PROBLEMS TO WORK ON
**1.** In the COVID-19 car design text, how long does Ford's heater bake an empty vehicle?
**2.** Turn the paragraph of the COVID-19 car design text that begins "Ford has yet another approach" into a short bulleted list that keeps its main facts.
**3.** Rewrite the COVID-19 car design text between "Ford has yet" and "available to civilians.", inclusive, with "civilians" replaced by "private buyers".

"COVID-19 will very much influence the way we design our cars in future," Karim Habib, Kia's new design chief, told Car Magazine. Specifically, it might halt what was previously a foregone inclusion: "For the last few years we have been talking about a sharing economy, shared mobility and public transportation," Habib says. "We will have to see how that develops right now, because of social distancing.
"These new requirements will have a long-term effect on behaviour. What does this mean for cars? I think we'll have to wait and see - right now we are trying to expand our understanding of what this might mean - not only the types of vehicles we drive, but also how to design vehicles for shared mobility, or not, as the case may be."
On a more prosaic level, Hyundai--which was already using antimicrobial paints and materials on their interiors prior to the pandemic--revealed that they're "developing self-sterilizing materials to maintain clean, antiviral, and antibacterial cabins," and also "about to use UV light sterilization technology on their vehicles."
"Direct UV rays are well known to be harmful to human skin, so the feature should be activated while no one is in the car. It would be ideal and effective when the device is on the ceiling because it could sterilize the seats, floor mats, dashboard, and the steering wheel all at the same time."
Ford has yet another approach. As Autoblog reports, Ford recently rolled out a software update for all of its Police Interceptor Utility vehicles dating back to 2013. When the vehicle is empty, the heater bakes the car to more than 133 degrees for 15 minutes, which "lowers the viral concentration by greater than 99% on interior surfaces and materials." The car flashes its exterior lights during the heating process, as a warning not to enter.
The company says they plan to roll the software out to other vehicle models--thus far, police-kitted vehicles only. No word on when the technology will be made available to civilians.

SUPPLIED INFORMATION

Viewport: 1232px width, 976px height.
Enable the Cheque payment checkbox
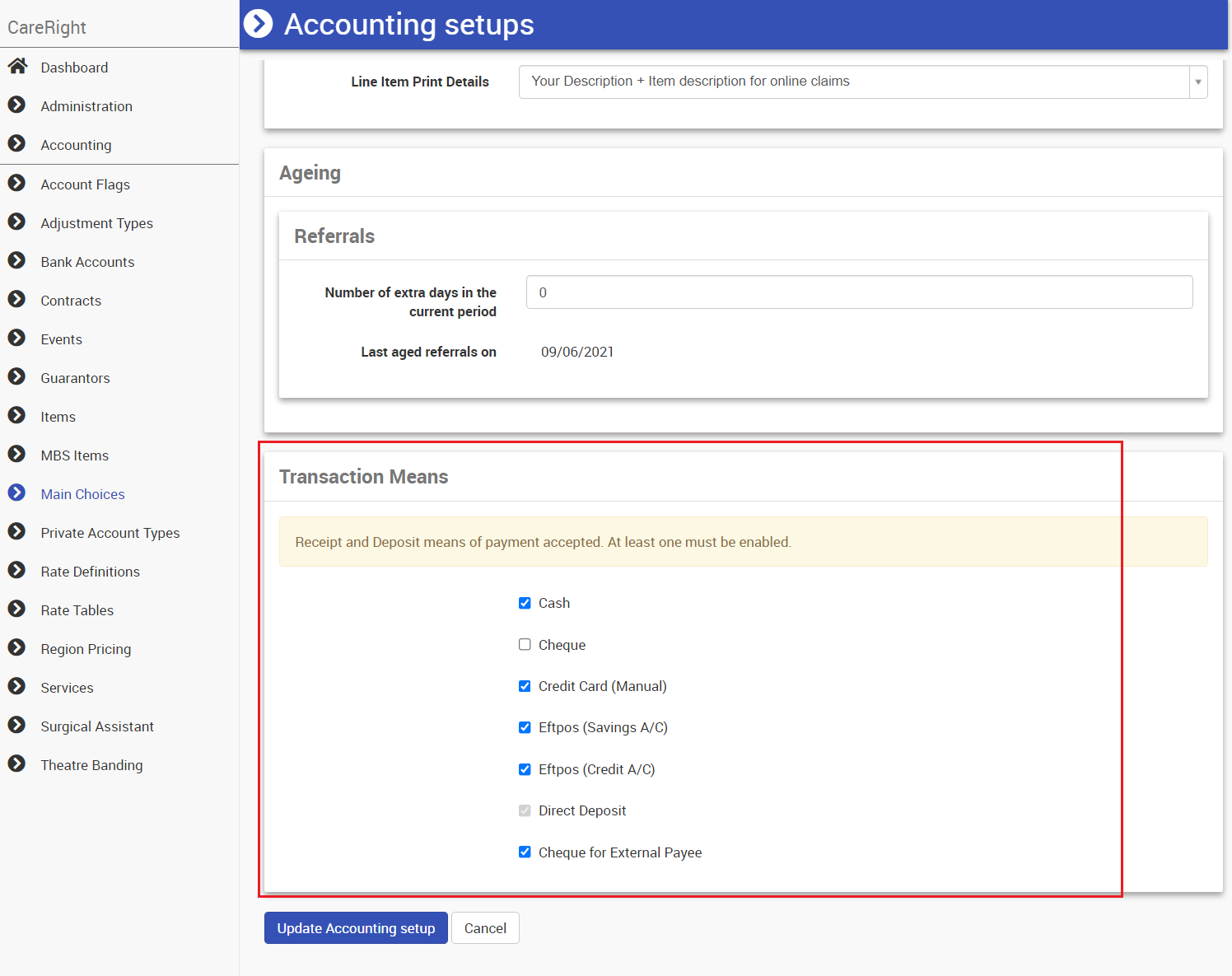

SOLUTIONS TO THE TASKS
**1.** 15 minutes.

**2.**
- Ford has released a software update for all of its Police Interceptor Utility vehicles dating back to 2013, according to Autoblog.
- When the vehicle is empty, the heater bakes the car to more than 133 degrees for 15 minutes.
- This lowers the viral concentration on interior surfaces and materials by more than 99%.
- During heating, the exterior lights flash as a warning not to enter.

**3.**
Ford has yet another approach. As Autoblog reports, Ford recently rolled out a software update for all of its Police Interceptor Utility vehicles dating back to 2013. When the vehicle is empty, the heater bakes the car to more than 133 degrees for 15 minutes, which "lowers the viral concentration by greater than 99% on interior surfaces and materials." The car flashes its exterior lights during the heating process, as a warning not to enter.
The company says they plan to roll the software out to other vehicle models--thus far, police-kitted vehicles only. No word on when the technology will be made available to private buyers.